El pontífice iba camino de visitar una parroquia ubicada en el barrio periférico de Roma de Pietralata, junto al párroco monseñor Aristide Sana, cuando pidió a sus ayudantes que hicieran un desvío para detenerse en el campo de inmigrantes de varias nacionalidades, rom y también latinoamericanos, del cual había oído hablar.
«Salió del vehículo y la gente se sorprendió cuando lo vieron frente a sus viviendas», dijo el párroco Aristide Sana, que se trasladó a toda prisa al lugar cuando se enteró a último minuto de la parada imprevista del papa.
Las imágenes televisivas mostraron a Francisco rodeado de personas, en su mayoría de Perú y Ecuador, según dijo Sana.
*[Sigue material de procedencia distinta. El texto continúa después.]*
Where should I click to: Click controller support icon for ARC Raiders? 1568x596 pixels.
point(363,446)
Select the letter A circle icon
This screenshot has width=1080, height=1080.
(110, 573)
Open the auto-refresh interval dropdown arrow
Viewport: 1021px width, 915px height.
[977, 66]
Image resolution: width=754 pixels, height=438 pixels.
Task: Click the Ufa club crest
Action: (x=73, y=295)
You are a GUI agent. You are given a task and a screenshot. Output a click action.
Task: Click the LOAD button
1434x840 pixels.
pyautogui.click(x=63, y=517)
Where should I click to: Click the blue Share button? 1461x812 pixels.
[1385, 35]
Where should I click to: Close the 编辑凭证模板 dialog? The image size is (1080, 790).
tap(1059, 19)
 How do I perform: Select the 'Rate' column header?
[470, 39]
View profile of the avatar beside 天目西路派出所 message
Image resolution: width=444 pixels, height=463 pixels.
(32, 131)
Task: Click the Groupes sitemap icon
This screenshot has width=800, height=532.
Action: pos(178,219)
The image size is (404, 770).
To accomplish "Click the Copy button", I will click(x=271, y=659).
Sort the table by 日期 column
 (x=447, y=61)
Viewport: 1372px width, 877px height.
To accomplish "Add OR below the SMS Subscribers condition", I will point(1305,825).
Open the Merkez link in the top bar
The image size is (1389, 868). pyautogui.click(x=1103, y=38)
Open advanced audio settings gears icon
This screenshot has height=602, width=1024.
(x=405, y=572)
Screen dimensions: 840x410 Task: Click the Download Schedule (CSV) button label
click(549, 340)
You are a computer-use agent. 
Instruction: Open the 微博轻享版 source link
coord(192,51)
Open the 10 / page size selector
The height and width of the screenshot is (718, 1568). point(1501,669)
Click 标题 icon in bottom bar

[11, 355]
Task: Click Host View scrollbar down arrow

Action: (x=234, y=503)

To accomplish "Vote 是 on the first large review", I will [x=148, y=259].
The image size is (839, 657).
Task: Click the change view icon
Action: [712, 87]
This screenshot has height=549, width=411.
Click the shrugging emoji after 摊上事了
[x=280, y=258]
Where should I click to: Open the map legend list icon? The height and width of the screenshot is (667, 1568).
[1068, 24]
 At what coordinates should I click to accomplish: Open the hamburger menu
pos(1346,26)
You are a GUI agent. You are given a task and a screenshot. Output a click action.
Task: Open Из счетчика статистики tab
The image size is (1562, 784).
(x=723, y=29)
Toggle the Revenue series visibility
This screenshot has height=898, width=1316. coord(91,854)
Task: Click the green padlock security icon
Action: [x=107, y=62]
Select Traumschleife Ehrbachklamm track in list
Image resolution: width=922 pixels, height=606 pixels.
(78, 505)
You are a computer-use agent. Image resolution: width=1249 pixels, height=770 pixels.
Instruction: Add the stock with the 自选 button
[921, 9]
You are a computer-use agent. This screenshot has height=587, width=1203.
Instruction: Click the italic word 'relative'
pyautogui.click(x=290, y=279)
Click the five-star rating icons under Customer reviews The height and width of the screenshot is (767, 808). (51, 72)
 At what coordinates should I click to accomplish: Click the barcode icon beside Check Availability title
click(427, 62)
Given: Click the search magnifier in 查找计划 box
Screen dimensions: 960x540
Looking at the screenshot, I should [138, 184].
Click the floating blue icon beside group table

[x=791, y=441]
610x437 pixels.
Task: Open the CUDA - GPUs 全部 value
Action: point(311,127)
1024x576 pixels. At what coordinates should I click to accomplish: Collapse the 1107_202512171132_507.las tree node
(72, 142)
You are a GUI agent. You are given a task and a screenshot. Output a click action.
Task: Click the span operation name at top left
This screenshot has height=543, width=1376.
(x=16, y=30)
Salieron de sus hogares, hechos de cemento, madera y metal corrugado.
«¿Cuántos de ustedes aquí hablan español?», preguntó Jorge Bergolgio, en tono de broma y con su típico acento porteño.
«¡Todos! ¡Todos!», le contestaron, divertidos y sorprendidos los vecinos del lugar.
Sana, cuyos feligreses llevan comida y ropa al poblado, dijo que en la comunidad, compuesta por unas 150 personas, también vive gente procedente de Rusia, Eritrea, Ucrania y Polonia.
Durante la visita fuera de programa, Francisco rezó un padrenuestro en español junto con los latinoamericanos y los bendijo, informó el vocero del Vaticano, Federico Lombardi.